Mais l’infidélité n’explique pas tout. En réalité, ce qui cause autant de divorces durant l’été, c’est… les vacances! Tout à coup, durant trois
semaines, homme et femme se retrouvent ensemble 24 heures sur 24, ce qui n’arrive normalement jamais dans l’année. Et très vite, cette promiscuité inhabituelle fait monter la mayonnaise, la
moutarde et les blancs en neige. Avec, parfois, des conséquences terribles (le nombre de femmes victimes de violences domestiques est en augmentation au Chili).

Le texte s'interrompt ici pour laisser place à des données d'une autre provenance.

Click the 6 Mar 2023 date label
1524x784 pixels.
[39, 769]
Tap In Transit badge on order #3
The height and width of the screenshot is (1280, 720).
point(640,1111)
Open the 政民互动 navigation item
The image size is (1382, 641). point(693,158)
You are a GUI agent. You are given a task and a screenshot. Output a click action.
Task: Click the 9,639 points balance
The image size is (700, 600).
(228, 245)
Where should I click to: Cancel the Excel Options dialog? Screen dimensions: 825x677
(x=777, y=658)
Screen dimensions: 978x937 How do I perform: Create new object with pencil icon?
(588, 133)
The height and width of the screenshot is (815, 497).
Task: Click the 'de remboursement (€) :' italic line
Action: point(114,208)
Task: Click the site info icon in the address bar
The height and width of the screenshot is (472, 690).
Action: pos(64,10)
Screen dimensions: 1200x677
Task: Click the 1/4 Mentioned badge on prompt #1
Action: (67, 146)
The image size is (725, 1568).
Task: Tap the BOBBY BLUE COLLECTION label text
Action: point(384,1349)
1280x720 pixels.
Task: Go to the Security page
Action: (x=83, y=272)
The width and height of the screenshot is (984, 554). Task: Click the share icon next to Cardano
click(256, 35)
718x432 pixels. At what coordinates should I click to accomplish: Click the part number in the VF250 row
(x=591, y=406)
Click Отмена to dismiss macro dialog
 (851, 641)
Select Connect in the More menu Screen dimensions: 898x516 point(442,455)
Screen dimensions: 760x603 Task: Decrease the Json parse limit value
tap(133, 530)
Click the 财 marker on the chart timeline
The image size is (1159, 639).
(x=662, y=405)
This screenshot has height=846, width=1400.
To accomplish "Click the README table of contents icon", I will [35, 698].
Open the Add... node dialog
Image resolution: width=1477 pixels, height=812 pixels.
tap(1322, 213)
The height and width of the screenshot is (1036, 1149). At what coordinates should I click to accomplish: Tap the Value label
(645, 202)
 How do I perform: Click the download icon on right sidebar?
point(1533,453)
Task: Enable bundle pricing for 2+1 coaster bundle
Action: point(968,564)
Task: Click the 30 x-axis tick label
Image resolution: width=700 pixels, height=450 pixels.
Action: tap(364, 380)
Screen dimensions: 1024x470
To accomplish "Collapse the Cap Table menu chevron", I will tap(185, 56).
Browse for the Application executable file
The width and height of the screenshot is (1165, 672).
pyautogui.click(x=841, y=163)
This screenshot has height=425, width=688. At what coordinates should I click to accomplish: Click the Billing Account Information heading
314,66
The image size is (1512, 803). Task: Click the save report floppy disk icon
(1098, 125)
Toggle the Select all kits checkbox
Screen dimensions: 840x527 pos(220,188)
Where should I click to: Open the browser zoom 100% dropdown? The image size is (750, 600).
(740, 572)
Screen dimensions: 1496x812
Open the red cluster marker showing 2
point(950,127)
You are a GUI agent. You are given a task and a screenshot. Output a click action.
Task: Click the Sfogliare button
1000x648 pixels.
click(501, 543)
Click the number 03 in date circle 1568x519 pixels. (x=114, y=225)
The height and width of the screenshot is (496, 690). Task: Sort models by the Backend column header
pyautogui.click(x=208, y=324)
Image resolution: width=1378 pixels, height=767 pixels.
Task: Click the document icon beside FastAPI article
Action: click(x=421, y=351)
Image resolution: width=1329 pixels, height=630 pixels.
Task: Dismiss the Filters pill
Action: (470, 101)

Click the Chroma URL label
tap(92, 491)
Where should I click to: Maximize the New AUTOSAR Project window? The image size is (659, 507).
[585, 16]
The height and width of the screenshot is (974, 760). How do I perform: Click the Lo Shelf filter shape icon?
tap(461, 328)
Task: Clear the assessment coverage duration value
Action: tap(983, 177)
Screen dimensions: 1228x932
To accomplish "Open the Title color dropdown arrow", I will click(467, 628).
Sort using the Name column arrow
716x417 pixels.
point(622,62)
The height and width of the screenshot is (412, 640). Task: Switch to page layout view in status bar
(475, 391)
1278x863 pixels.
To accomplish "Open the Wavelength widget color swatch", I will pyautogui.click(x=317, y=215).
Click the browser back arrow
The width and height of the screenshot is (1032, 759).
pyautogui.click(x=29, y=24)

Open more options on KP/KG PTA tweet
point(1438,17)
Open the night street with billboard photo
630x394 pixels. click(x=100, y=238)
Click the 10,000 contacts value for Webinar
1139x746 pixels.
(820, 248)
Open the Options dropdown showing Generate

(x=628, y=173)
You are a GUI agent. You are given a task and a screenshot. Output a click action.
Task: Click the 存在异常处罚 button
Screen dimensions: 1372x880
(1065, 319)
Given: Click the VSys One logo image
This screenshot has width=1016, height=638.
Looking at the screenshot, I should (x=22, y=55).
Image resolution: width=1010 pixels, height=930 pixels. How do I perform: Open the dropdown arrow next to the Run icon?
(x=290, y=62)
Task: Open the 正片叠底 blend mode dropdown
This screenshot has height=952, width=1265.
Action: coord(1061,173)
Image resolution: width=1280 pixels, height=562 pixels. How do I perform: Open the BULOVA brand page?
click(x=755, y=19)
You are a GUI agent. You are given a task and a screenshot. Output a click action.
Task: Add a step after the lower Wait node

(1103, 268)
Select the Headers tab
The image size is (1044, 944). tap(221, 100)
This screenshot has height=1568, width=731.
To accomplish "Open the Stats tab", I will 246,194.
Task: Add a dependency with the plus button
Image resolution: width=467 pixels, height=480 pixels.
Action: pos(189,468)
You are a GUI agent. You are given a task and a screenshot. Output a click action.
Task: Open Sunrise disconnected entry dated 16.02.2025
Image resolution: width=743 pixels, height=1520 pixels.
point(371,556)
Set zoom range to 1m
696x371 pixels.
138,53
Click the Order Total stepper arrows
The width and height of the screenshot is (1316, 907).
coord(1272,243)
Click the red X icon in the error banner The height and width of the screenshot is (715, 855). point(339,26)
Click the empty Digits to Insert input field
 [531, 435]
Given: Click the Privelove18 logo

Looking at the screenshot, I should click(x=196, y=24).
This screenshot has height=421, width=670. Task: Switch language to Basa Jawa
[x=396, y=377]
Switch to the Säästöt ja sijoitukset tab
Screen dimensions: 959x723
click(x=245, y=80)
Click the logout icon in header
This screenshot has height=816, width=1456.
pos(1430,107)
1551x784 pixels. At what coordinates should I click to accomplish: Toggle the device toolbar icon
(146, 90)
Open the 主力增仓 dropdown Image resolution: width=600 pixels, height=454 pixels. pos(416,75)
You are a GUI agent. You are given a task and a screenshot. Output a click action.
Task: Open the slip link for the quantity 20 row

C’est en partie dû au fait que pas mal de machos chiliens en sont encore à l’âge de pierre des relations homme-femme, où la seconde doit être soumise
aux desideratas du premier. Interviewé par la télé, un beau mâle musculeux mononeuronal, a ainsi déclaré en substance: «Je supporte plus de la voir. Sauf la nuit. Mais la nuit je la vois même
pas!»
Voilà, c’est dit, les couples chiliens ne se supportent pas. Et pour y remédier il n’y a guère que la réconciliation sur l’oreiller… ou le divorce,
faute d’oreiller bienveillant! Tiens, ça me fait penser, il y a ici un livre à succès qui s’appelle «Amour – sexe = infidélité» Et vous, vous en pensez quoi, de cette équation?